Please set down all of the data below verbatim.

_Materials provided_

★ ★ ★ ★

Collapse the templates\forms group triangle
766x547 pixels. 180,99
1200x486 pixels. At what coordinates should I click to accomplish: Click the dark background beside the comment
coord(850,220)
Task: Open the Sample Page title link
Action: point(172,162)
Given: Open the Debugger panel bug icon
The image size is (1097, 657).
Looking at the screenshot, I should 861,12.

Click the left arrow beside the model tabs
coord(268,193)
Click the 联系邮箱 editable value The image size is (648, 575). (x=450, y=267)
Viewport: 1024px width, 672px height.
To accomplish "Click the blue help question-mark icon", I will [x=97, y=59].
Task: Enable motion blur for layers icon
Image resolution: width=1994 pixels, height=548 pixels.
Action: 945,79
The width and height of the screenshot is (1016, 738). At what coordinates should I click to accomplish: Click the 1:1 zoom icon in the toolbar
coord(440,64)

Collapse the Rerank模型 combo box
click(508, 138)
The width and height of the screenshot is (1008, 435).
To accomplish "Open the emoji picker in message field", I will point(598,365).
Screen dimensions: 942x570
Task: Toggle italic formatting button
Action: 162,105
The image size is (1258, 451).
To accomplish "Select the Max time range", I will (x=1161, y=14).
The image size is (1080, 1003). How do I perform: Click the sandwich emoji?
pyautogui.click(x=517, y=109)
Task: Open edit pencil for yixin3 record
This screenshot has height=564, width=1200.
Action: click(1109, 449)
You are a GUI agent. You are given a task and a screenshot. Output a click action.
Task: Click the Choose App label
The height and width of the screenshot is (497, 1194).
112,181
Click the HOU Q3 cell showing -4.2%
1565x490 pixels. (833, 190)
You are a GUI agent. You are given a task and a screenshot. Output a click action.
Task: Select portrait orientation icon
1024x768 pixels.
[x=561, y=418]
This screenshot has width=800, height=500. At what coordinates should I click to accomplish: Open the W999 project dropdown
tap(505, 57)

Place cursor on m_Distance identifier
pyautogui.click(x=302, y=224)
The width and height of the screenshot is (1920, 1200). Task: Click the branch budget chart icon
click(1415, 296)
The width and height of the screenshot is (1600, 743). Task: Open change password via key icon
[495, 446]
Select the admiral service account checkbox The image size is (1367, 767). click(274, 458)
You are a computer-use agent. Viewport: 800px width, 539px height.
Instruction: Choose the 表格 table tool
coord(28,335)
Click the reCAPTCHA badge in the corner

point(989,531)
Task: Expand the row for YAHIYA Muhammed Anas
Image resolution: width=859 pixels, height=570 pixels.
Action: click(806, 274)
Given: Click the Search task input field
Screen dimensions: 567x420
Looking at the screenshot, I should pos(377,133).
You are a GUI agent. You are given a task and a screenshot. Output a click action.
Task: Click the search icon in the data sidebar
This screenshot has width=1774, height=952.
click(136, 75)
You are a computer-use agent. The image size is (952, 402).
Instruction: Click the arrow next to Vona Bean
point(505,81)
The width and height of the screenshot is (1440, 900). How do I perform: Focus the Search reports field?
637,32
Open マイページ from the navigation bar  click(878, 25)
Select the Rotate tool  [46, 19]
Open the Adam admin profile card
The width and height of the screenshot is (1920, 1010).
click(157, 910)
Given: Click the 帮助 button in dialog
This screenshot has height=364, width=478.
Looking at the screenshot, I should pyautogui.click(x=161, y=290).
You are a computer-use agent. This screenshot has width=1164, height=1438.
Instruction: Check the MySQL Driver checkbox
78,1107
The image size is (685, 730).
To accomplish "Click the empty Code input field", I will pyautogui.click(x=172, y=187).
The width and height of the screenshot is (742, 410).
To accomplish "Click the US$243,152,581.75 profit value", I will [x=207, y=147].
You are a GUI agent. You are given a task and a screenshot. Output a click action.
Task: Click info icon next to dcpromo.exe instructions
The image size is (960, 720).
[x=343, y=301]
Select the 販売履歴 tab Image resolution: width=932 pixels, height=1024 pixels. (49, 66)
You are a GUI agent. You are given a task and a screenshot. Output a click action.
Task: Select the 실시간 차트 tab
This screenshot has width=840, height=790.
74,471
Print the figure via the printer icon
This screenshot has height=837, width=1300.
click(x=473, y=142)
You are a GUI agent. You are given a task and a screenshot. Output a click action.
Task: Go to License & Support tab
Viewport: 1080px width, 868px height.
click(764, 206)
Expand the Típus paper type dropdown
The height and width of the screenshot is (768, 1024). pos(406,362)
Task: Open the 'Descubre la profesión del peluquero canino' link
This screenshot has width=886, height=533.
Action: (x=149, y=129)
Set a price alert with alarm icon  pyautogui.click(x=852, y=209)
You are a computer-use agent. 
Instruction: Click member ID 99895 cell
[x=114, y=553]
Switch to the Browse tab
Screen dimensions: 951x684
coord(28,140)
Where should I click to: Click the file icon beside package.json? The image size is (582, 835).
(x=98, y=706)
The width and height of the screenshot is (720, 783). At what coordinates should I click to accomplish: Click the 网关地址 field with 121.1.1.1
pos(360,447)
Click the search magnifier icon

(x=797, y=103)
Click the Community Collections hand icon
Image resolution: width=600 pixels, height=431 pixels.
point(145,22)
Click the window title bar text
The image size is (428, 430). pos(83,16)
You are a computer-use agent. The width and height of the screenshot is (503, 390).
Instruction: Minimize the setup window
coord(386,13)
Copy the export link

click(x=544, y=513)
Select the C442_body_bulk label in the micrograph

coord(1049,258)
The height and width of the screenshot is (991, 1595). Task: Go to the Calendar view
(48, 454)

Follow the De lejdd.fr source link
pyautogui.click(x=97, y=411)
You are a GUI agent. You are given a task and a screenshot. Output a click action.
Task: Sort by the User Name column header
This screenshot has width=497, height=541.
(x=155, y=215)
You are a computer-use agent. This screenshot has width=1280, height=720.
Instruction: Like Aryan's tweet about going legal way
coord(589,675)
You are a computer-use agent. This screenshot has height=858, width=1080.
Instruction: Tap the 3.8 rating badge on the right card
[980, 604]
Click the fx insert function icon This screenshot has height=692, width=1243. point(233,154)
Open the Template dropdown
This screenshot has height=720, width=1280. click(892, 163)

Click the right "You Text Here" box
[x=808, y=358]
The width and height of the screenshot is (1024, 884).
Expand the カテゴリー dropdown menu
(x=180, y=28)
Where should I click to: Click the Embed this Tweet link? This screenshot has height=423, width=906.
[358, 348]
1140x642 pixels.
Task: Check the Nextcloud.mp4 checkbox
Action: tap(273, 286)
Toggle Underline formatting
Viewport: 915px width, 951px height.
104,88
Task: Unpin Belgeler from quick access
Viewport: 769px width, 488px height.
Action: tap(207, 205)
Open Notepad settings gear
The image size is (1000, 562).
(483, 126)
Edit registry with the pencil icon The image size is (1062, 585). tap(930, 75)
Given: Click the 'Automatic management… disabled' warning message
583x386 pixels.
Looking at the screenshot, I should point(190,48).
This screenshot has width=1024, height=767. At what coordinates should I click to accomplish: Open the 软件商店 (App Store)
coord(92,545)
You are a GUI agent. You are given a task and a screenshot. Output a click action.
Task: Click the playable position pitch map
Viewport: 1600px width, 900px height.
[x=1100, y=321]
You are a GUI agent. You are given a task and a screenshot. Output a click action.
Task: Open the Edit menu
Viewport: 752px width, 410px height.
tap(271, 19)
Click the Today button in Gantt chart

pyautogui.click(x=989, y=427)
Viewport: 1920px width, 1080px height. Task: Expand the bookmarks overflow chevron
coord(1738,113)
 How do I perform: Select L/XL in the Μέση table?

★ ★ ★ ★

_Exercise response_
Collapse the templates\forms group triangle
766x547 pixels. 180,99
1200x486 pixels. At what coordinates should I click to accomplish: Click the dark background beside the comment
coord(850,220)
Task: Open the Sample Page title link
Action: point(172,162)
Given: Open the Debugger panel bug icon
The image size is (1097, 657).
Looking at the screenshot, I should 861,12.

Click the left arrow beside the model tabs
coord(268,193)
Click the 联系邮箱 editable value The image size is (648, 575). (x=450, y=267)
Viewport: 1024px width, 672px height.
To accomplish "Click the blue help question-mark icon", I will [x=97, y=59].
Task: Enable motion blur for layers icon
Image resolution: width=1994 pixels, height=548 pixels.
Action: 945,79
The width and height of the screenshot is (1016, 738). At what coordinates should I click to accomplish: Click the 1:1 zoom icon in the toolbar
coord(440,64)

Collapse the Rerank模型 combo box
click(508, 138)
The width and height of the screenshot is (1008, 435).
To accomplish "Open the emoji picker in message field", I will point(598,365).
Screen dimensions: 942x570
Task: Toggle italic formatting button
Action: 162,105
The image size is (1258, 451).
To accomplish "Select the Max time range", I will (x=1161, y=14).
The image size is (1080, 1003). How do I perform: Click the sandwich emoji?
pyautogui.click(x=517, y=109)
Task: Open edit pencil for yixin3 record
This screenshot has height=564, width=1200.
Action: click(1109, 449)
You are a GUI agent. You are given a task and a screenshot. Output a click action.
Task: Click the Choose App label
The height and width of the screenshot is (497, 1194).
112,181
Click the HOU Q3 cell showing -4.2%
1565x490 pixels. (833, 190)
You are a GUI agent. You are given a task and a screenshot. Output a click action.
Task: Select portrait orientation icon
1024x768 pixels.
[x=561, y=418]
This screenshot has width=800, height=500. At what coordinates should I click to accomplish: Open the W999 project dropdown
tap(505, 57)

Place cursor on m_Distance identifier
pyautogui.click(x=302, y=224)
The width and height of the screenshot is (1920, 1200). Task: Click the branch budget chart icon
click(1415, 296)
The width and height of the screenshot is (1600, 743). Task: Open change password via key icon
[495, 446]
Select the admiral service account checkbox The image size is (1367, 767). click(274, 458)
You are a computer-use agent. Viewport: 800px width, 539px height.
Instruction: Choose the 表格 table tool
coord(28,335)
Click the reCAPTCHA badge in the corner

point(989,531)
Task: Expand the row for YAHIYA Muhammed Anas
Image resolution: width=859 pixels, height=570 pixels.
Action: click(806, 274)
Given: Click the Search task input field
Screen dimensions: 567x420
Looking at the screenshot, I should pos(377,133).
You are a GUI agent. You are given a task and a screenshot. Output a click action.
Task: Click the search icon in the data sidebar
This screenshot has width=1774, height=952.
click(136, 75)
You are a computer-use agent. The image size is (952, 402).
Instruction: Click the arrow next to Vona Bean
point(505,81)
The width and height of the screenshot is (1440, 900). How do I perform: Focus the Search reports field?
637,32
Open マイページ from the navigation bar  click(878, 25)
Select the Rotate tool  [46, 19]
Open the Adam admin profile card
The width and height of the screenshot is (1920, 1010).
click(157, 910)
Given: Click the 帮助 button in dialog
This screenshot has height=364, width=478.
Looking at the screenshot, I should pyautogui.click(x=161, y=290).
You are a computer-use agent. This screenshot has width=1164, height=1438.
Instruction: Check the MySQL Driver checkbox
78,1107
The image size is (685, 730).
To accomplish "Click the empty Code input field", I will pyautogui.click(x=172, y=187).
The width and height of the screenshot is (742, 410).
To accomplish "Click the US$243,152,581.75 profit value", I will [x=207, y=147].
You are a GUI agent. You are given a task and a screenshot. Output a click action.
Task: Click info icon next to dcpromo.exe instructions
The image size is (960, 720).
[x=343, y=301]
Select the 販売履歴 tab Image resolution: width=932 pixels, height=1024 pixels. (49, 66)
You are a GUI agent. You are given a task and a screenshot. Output a click action.
Task: Select the 실시간 차트 tab
This screenshot has width=840, height=790.
74,471
Print the figure via the printer icon
This screenshot has height=837, width=1300.
click(x=473, y=142)
You are a GUI agent. You are given a task and a screenshot. Output a click action.
Task: Go to License & Support tab
Viewport: 1080px width, 868px height.
click(764, 206)
Expand the Típus paper type dropdown
The height and width of the screenshot is (768, 1024). pos(406,362)
Task: Open the 'Descubre la profesión del peluquero canino' link
This screenshot has width=886, height=533.
Action: (x=149, y=129)
Set a price alert with alarm icon  pyautogui.click(x=852, y=209)
You are a computer-use agent. 
Instruction: Click member ID 99895 cell
[x=114, y=553]
Switch to the Browse tab
Screen dimensions: 951x684
coord(28,140)
Where should I click to: Click the file icon beside package.json? The image size is (582, 835).
(x=98, y=706)
The width and height of the screenshot is (720, 783). At what coordinates should I click to accomplish: Click the 网关地址 field with 121.1.1.1
pos(360,447)
Click the search magnifier icon

(x=797, y=103)
Click the Community Collections hand icon
Image resolution: width=600 pixels, height=431 pixels.
point(145,22)
Click the window title bar text
The image size is (428, 430). pos(83,16)
You are a computer-use agent. The width and height of the screenshot is (503, 390).
Instruction: Minimize the setup window
coord(386,13)
Copy the export link

click(x=544, y=513)
Select the C442_body_bulk label in the micrograph

coord(1049,258)
The height and width of the screenshot is (991, 1595). Task: Go to the Calendar view
(48, 454)

Follow the De lejdd.fr source link
pyautogui.click(x=97, y=411)
You are a GUI agent. You are given a task and a screenshot. Output a click action.
Task: Sort by the User Name column header
This screenshot has width=497, height=541.
(x=155, y=215)
You are a computer-use agent. This screenshot has width=1280, height=720.
Instruction: Like Aryan's tweet about going legal way
coord(589,675)
You are a computer-use agent. This screenshot has height=858, width=1080.
Instruction: Tap the 3.8 rating badge on the right card
[980, 604]
Click the fx insert function icon This screenshot has height=692, width=1243. point(233,154)
Open the Template dropdown
This screenshot has height=720, width=1280. click(892, 163)

Click the right "You Text Here" box
[x=808, y=358]
The width and height of the screenshot is (1024, 884).
Expand the カテゴリー dropdown menu
(x=180, y=28)
Where should I click to: Click the Embed this Tweet link? This screenshot has height=423, width=906.
[358, 348]
1140x642 pixels.
Task: Check the Nextcloud.mp4 checkbox
Action: tap(273, 286)
Toggle Underline formatting
Viewport: 915px width, 951px height.
104,88
Task: Unpin Belgeler from quick access
Viewport: 769px width, 488px height.
Action: tap(207, 205)
Open Notepad settings gear
The image size is (1000, 562).
(483, 126)
Edit registry with the pencil icon The image size is (1062, 585). tap(930, 75)
Given: Click the 'Automatic management… disabled' warning message
583x386 pixels.
Looking at the screenshot, I should point(190,48).
This screenshot has width=1024, height=767. At what coordinates should I click to accomplish: Open the 软件商店 (App Store)
coord(92,545)
You are a GUI agent. You are given a task and a screenshot. Output a click action.
Task: Click the playable position pitch map
Viewport: 1600px width, 900px height.
[x=1100, y=321]
You are a GUI agent. You are given a task and a screenshot. Output a click action.
Task: Open the Edit menu
Viewport: 752px width, 410px height.
tap(271, 19)
Click the Today button in Gantt chart

pyautogui.click(x=989, y=427)
Viewport: 1920px width, 1080px height. Task: Expand the bookmarks overflow chevron
coord(1738,113)
 How do I perform: Select L/XL in the Μέση table?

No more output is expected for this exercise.